A public transportation agency, a contractor or a subcontractor of such agency, or an officer or employee of such agency, shall not discharge, demote, suspend, reprimand, or in any other way discriminate against an employee if such discrimination is due, in whole or in part, to the employee’s lawful, good faith act done, or perceived by the employer to have been done or about to be done—
(1)to provide information, directly cause information to be provided, or otherwise directly assist in any investigation regarding any conduct which the employee reasonably believes constitutes a violation of any Federal law, rule, or regulation relating to public transportation safety or security, or fraud, waste, or abuse of Federal grants or other public funds intended to be used for public transportation safety or security, if the information or assistance is provided to or an investigation stemming from the provided information is conducted by—
(A)a Federal, State, or local regulatory or law enforcement agency (including an office of the Inspector General under the Inspector General Act of 1978 (5 U.S.C. App.; Public Law 95–452); 
(B)any Member of Congress, any Committee of Congress, or the Government Accountability Office; or
(C)a person with supervisory authority over the employee or such other person who has the authority to investigate, discover, or terminate the misconduct;
(2)to refuse to violate or assist in the violation of any Federal law, rule, or regulation relating to public transportation safety or security;
(3)to file a complaint or directly cause to be brought a proceeding related to the enforcement of this section or to testify in that proceeding;
(4)to cooperate with a safety or security investigation by the Secretary of Transportation, the Secretary of Homeland Security, or the National Transportation Safety Board; or
(5)to furnish information to the Secretary of Transportation, the Secretary of Homeland Security, the National Transportation Safety Board, or any Federal, State, or local regulatory or law enforcement agency as to the facts relating to any accident or incident resulting in injury or death to an individual or damage to property occurring in connection with public transportation.

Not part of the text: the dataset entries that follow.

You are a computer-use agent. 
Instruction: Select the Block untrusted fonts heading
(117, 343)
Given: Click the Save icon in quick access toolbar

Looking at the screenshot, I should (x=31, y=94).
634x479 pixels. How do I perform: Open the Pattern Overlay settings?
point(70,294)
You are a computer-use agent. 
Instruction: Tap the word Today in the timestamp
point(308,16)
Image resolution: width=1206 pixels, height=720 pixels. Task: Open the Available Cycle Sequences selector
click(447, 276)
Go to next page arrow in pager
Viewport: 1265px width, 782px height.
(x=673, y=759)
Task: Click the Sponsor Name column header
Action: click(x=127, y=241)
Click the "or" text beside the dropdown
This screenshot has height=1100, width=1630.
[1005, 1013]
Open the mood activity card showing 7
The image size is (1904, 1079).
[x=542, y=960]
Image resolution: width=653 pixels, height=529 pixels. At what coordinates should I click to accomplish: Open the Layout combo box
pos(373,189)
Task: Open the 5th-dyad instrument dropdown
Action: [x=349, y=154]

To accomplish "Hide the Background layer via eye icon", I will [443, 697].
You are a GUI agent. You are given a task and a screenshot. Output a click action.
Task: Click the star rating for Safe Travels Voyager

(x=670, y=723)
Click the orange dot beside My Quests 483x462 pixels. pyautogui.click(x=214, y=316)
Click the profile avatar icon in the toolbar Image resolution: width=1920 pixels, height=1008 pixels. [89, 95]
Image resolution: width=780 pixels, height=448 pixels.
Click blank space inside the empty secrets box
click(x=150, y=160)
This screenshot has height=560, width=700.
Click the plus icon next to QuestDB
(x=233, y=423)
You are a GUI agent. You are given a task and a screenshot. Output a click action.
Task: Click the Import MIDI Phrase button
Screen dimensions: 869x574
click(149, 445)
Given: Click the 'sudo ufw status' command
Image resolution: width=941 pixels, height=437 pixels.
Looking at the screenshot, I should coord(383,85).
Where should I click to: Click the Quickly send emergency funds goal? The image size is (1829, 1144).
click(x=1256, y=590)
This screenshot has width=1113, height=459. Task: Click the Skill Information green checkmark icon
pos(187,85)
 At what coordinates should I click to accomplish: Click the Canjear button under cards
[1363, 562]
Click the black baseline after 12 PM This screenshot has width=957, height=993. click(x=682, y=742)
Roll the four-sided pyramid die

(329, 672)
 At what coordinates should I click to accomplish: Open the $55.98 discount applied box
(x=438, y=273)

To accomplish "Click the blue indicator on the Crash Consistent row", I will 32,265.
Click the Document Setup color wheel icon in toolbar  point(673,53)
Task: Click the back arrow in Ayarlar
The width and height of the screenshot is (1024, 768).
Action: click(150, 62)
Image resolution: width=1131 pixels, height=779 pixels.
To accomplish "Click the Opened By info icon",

(b) Hazardous safety or security conditions
(1)A public transportation agency, or a contractor or a subcontractor of such agency, or an officer or employee of such agency, shall not discharge, demote, suspend, reprimand, or in any other way discriminate against an employee for—
(A)reporting a hazardous safety or security condition;
(B)refusing to work when confronted by a hazardous safety or security condition related to the performance of the employee’s duties, if the conditions described in paragraph (2) exist; or
(C)refusing to authorize the use of any safety- or security-related equipment, track, or structures, if the employee is responsible for the inspection or repair of the equipment, track, or structures, when the employee believes that the equipment, track, or structures are in a hazardous safety or security condition, if the conditions described in paragraph (2) of this subsection exist.
(2)A refusal is protected under paragraph (1)(B) and (C) if—
(A)the refusal is made in good faith and no reasonable alternative to the refusal is available to the employee;
(B)a reasonable individual in the circumstances then confronting the employee would conclude that—
(i)the hazardous condition presents an imminent danger of death or serious injury; and
(ii)the urgency of the situation does not allow sufficient time to eliminate the danger without such refusal; and
(C)the employee, where possible, has notified the public transportation agency of the existence of the hazardous condition and the intention not to perform further work, or not to authorize the use of the hazardous equipment, track, or structures, unless the condition is corrected immediately or the equipment, track, or structures are repaired properly or replaced.
(3)In this subsection, only subsection (b)(1)(A) shall apply to security personnel, including transit police, employed or utilized by a public transportation agency to protect riders, equipment, assets, or facilities.
(c) Enforcement action
(1) Filing and notification
A person who believes that he or she has been discharged or otherwise discriminated against by any person in violation of subsection (a) or (b) may, not later than 180 days after the date on which such violation occurs, file (or have any person file on his or her behalf) a complaint with the Secretary of Labor alleging such discharge or discrimination. Upon receipt of a complaint filed under this paragraph, the Secretary of Labor shall notify, in writing, the person named in the complaint and the person’s employer of the filing of the complaint, of the allegations contained in the complaint, of the substance of evidence supporting the complaint, and of the opportunities that will be afforded to such person under paragraph (2).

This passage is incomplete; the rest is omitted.